Aufgabenstellung: Gib den Abschnitt der Datensätze, der mit der Zeile beginnt, die „Click assignee avatar on 게시판 API 만들기 card“ enthält, und bis zum Ende der Datensätze reicht, erneut aus und tausche darin „cloud icon“ gegen „globe icon“. Alles Übrige bleibt unverändert.

┄┄┄┄┄┄┄┄┄┄

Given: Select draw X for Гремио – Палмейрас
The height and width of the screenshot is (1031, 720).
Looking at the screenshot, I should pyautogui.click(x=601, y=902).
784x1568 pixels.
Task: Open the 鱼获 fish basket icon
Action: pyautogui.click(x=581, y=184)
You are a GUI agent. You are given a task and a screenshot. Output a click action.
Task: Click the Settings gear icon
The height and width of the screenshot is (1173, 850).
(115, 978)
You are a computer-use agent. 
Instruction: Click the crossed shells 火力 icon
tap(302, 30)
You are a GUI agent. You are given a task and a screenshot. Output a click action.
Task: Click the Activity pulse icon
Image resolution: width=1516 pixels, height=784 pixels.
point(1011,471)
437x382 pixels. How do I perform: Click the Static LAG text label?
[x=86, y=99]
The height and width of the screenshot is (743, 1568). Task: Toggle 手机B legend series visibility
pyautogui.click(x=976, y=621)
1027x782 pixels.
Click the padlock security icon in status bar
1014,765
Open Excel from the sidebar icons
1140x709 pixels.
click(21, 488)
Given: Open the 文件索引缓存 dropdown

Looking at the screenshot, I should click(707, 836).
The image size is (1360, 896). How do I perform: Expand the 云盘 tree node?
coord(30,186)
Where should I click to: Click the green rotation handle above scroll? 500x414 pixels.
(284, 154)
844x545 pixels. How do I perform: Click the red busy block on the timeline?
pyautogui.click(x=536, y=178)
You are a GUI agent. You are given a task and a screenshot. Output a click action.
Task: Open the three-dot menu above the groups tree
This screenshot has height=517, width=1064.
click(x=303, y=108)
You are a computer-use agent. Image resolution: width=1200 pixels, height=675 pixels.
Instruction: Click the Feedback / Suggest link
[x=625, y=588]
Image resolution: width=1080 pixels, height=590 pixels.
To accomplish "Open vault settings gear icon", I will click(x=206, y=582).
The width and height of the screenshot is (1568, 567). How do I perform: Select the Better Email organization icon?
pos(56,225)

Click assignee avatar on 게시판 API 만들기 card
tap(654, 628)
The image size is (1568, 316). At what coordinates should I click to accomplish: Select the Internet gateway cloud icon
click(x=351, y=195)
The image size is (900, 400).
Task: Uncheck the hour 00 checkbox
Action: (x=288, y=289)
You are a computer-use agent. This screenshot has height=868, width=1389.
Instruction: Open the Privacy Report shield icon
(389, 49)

┄┄┄┄┄┄┄┄┄┄

Ergebnis dieser Aufgabe:
Click assignee avatar on 게시판 API 만들기 card
tap(654, 628)
The image size is (1568, 316). At what coordinates should I click to accomplish: Select the Internet gateway globe icon
click(x=351, y=195)
The image size is (900, 400).
Task: Uncheck the hour 00 checkbox
Action: (x=288, y=289)
You are a computer-use agent. This screenshot has height=868, width=1389.
Instruction: Open the Privacy Report shield icon
(389, 49)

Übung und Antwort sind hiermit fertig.